Identification of novel LRH-1 target genes in breast cancer cells — ASN Events

Identification of novel LRH-1 target genes in breast cancer cells (#71)

Zhe Zhao 1 , Colin Clyne 1 2 , Ashwini Chand 1
  1. Prince Henry's Institute, Clayton, Vic, Australia
  2. Biochemistry, Monash University, Melbourne, VIC, Australia

The orphan receptor Liver Receptor Homologue-1 (LRH-1) has roles in development, bile-acid homeostasis and steroidogenesis. It also promotes tumourigenesis in gastric, colon, pancreatic and breast cancer. In breast cancer epithelial cells LRH-1 stimulates cell proliferation while in the tumour associated stroma it is critical in increasing local estrogen production by activating expression of the aromatase (CYP19A1) gene. Our previous expression profiling of breast cancer cells identified the heterogeneous ribonucleoprotein hnRNPs as potential LRH-1 target genes. Here, we aimed to determine the effects of LRH-1 and hnRNPs on breast cancer cell proliferation and invasiveness. Expression of LRH-1 and/or hnRNPA1 was knocked down in MDA-MB-231 breast cancer cells. Cy-Quant assay and wound healing assay were performed to assess the cell proliferation and invasiveness. To understand the potential mechanism of LRH-1 and hnRNPs on cell proliferation, mRNA levels of pyruvate kinase isoform I and II were measured using real time PCR. Silencing LRH-1 resulted in a 50% (p<0.01) decrease in cell proliferation and a 20% reduction in cell invasiveness, compared to cells transfected with control shRNA. Silencing hnRNPA1 led to a 25% (p<0.01) decrease cell proliferation. When both LRH-1 and hnRNPA1 were knocked down, cell proliferation was reduced by 30% (p<0.01). We also detected a shift in pyruvate kinase isoform expression from type II to type I in LRH-1 and hnRNPA1 knockdown cells (60% and 30% reduced respectively, p<0.01). The actions of LRH-1 in breast cancer progression are poorly understood.
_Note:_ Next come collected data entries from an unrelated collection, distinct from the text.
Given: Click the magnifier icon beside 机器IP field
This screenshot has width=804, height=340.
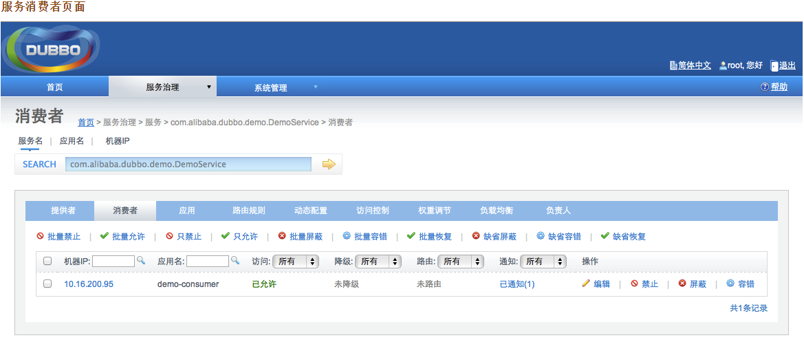Looking at the screenshot, I should pyautogui.click(x=141, y=261).
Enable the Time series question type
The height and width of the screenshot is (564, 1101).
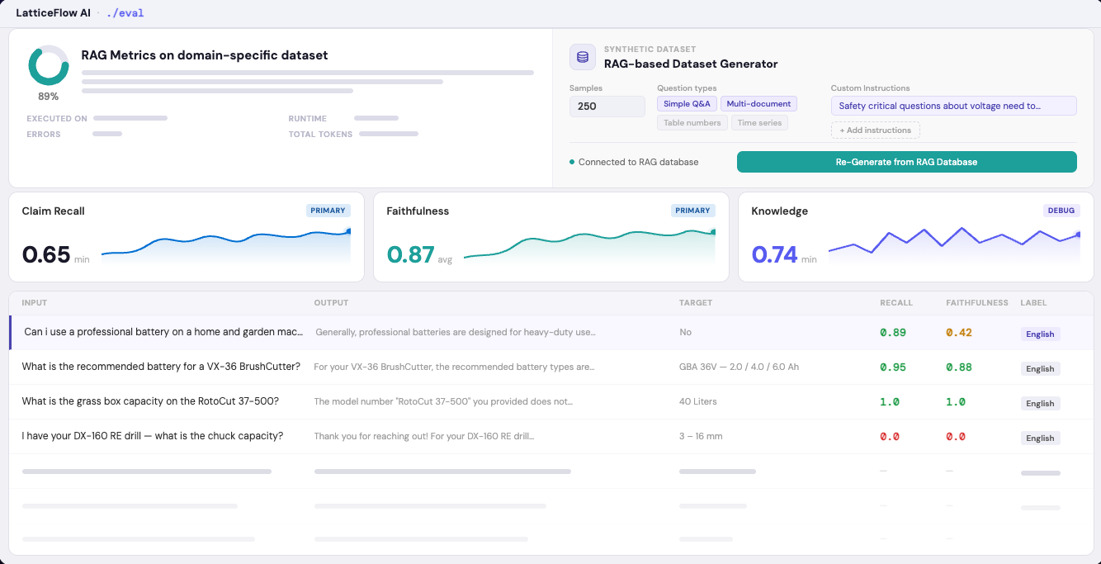[x=759, y=123]
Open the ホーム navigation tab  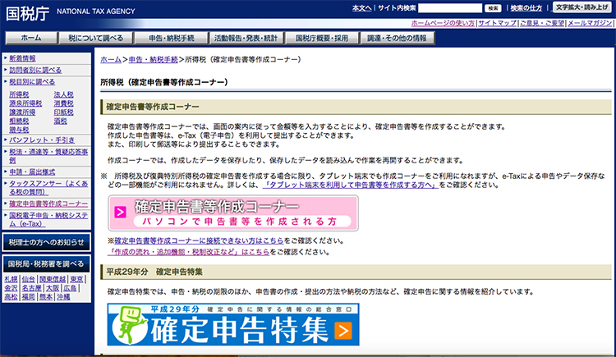[x=30, y=38]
Here we identified hnRNPA1 and hnRNPA2/B1 as novel LRH-1 target genes. Inhibition of LRH-1 and hnRNPA1 expression decreases cell proliferation and invasiveness in breast cancer cells. Although the underlying mechanism for this regulation is not clear, our data suggest that a metabolic pathway switch through pyruvate kinase isoform expression may be involved.